Garage fits the bill much better as it is explicitly created for smaller setups like this, easy to expand without specialized roles, doesn't have any paid thing in it, and has much more decent and familiar S3 interface support.

@doc-sheet
Copy link
Contributor

It really is not geared towards single-node setups and have nodes with different roles.
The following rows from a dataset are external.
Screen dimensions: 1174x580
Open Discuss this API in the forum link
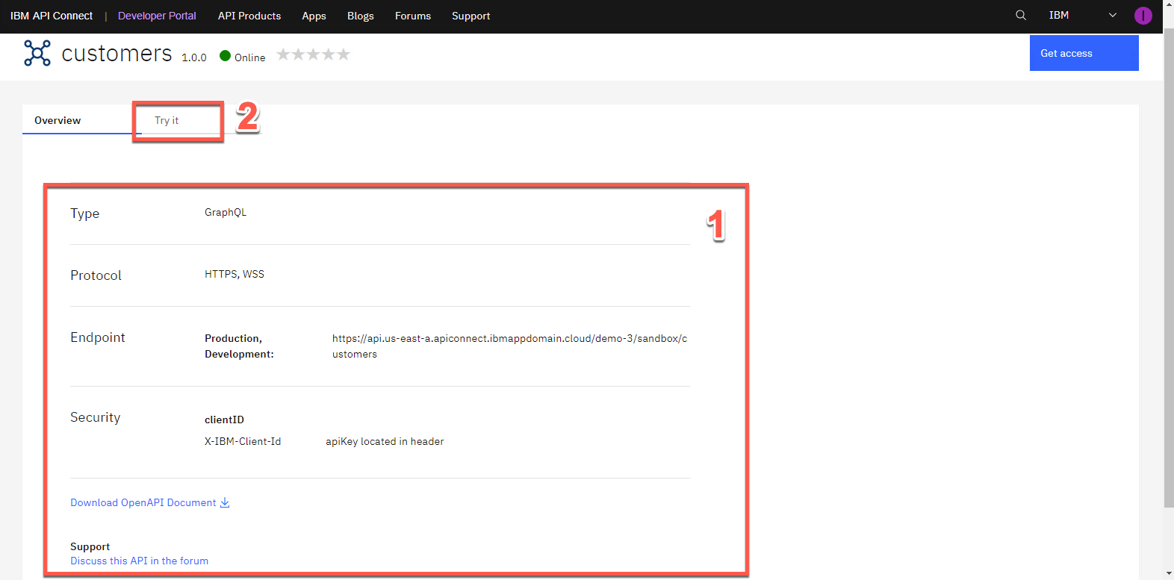[139, 561]
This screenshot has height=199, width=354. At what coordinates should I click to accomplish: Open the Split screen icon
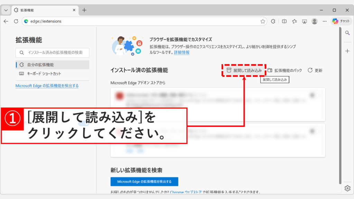click(x=284, y=21)
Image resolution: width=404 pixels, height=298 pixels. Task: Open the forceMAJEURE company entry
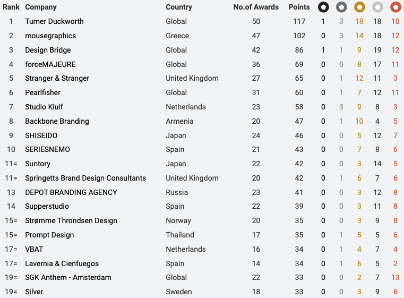(x=50, y=64)
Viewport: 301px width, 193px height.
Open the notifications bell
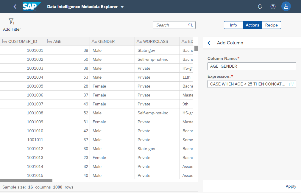coord(260,7)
This makes is more challenging to scale up or set up in our setup

when I tried seaweedfs last time (and I still use it for sourcemap/profile storage tbh) it had single node ability via weed server command.
Like

weed server -filter=true -s3=true -master=true -volume=true

Some of them enabled by default.

@doc-sheet
Copy link
Contributor

doc-sheet commented May 25, 2025

I think garage/minio simpler for small setups, seaweedfs looks necessary for mid to high setups because all other services I know keep files as is.
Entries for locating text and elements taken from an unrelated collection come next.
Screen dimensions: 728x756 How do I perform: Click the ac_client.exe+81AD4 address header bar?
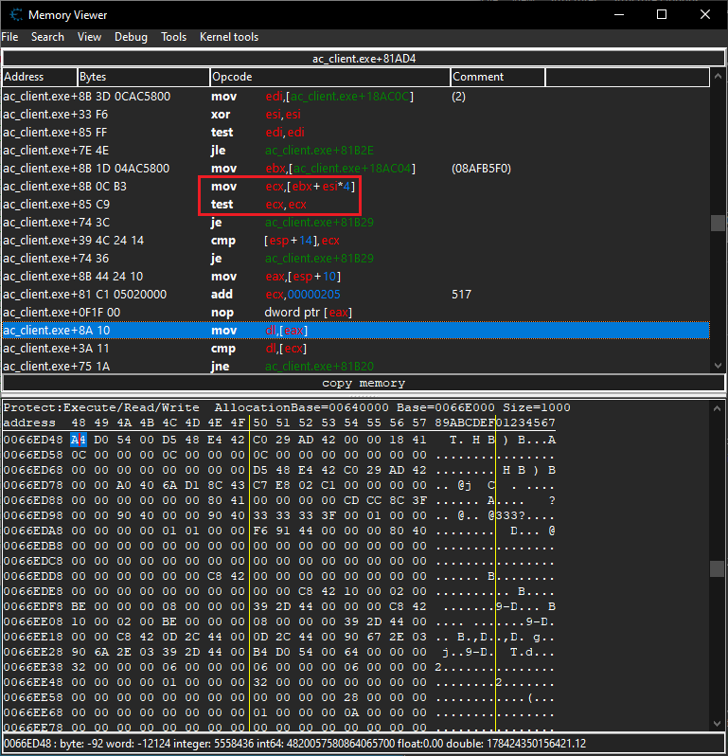pos(364,59)
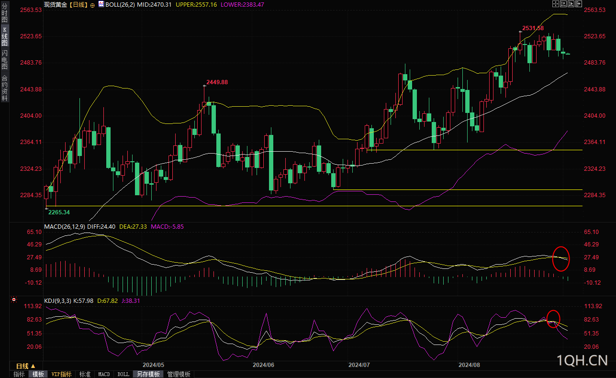Screen dimensions: 616x378
Task: Click the chart shift-left axis icon
Action: point(563,4)
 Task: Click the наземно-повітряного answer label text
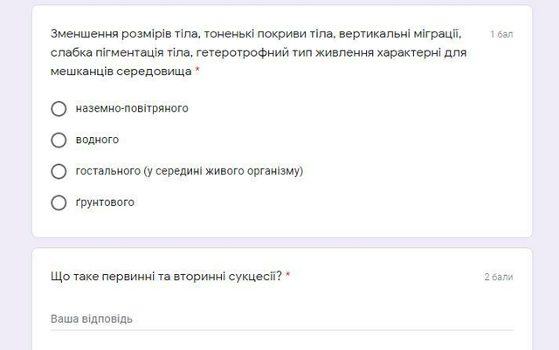point(132,108)
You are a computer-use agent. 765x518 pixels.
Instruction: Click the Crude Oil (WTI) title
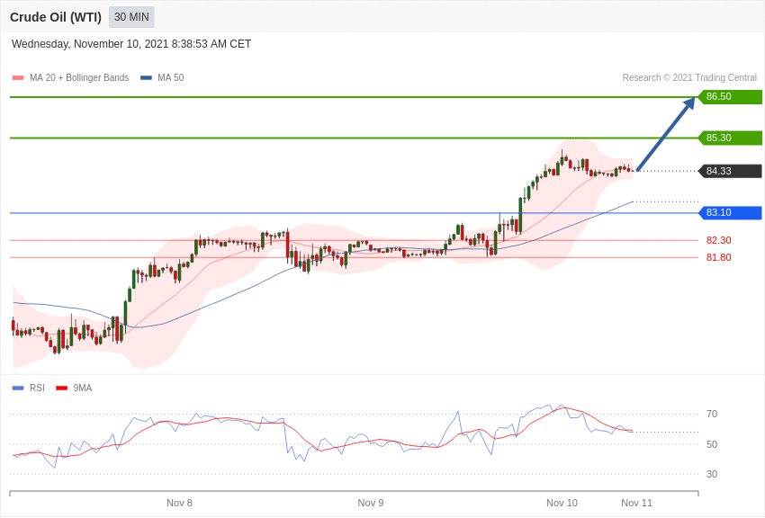pos(56,17)
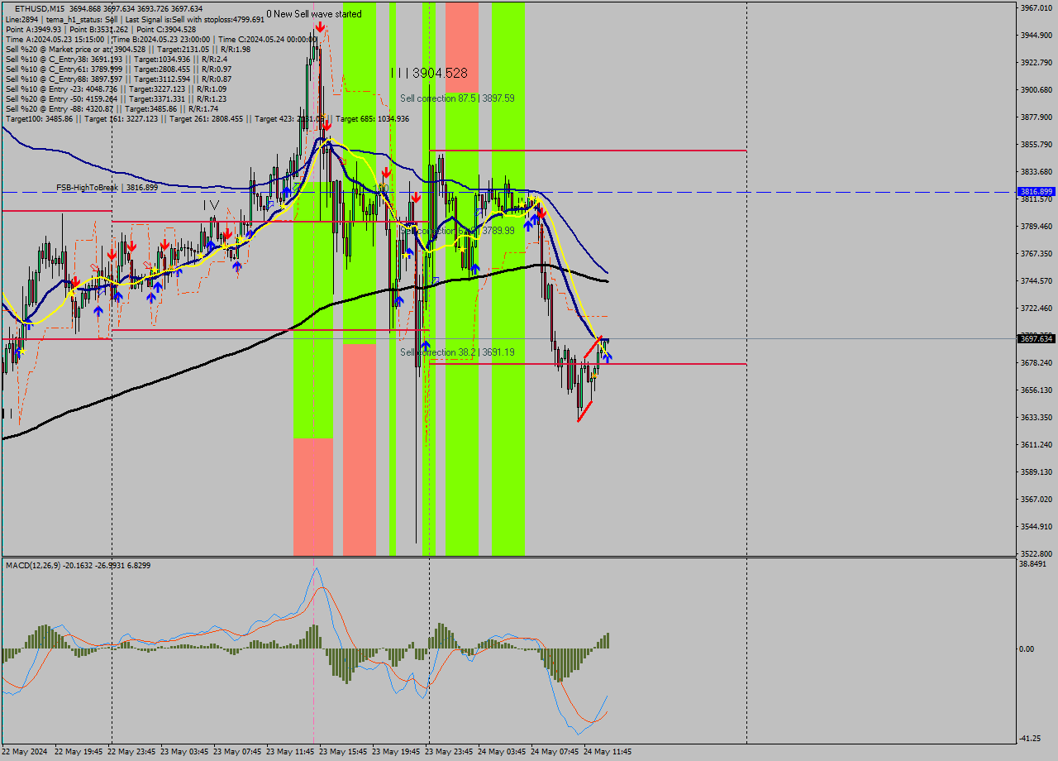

And thousands of thousands small files like profiles not ideal to store on most popular filesystems i guess.

@aldy505
Copy link
Collaborator

aldy505 commented Jun 4, 2025

I think garage/minio simpler for small setups, seaweedfs looks necessary for mid to high setups because all other services I know keep files as is.

@doc-sheet Hey, I'm going to work on this PR. I'd think seaweed is better for self-hosted Sentry. One thing I don't like about Garage is that we need to specify the storage allocation beforehand, if we set it to 100GB, there might be some people that have more data than 100GB, I don't want that to cause any issues.

That said, since you said you've used seaweed before: How was your experience? How does it compare to MinIO or Ceph?

And thousands of thousands small files like profiles not ideal to store on most popular filesystems i guess.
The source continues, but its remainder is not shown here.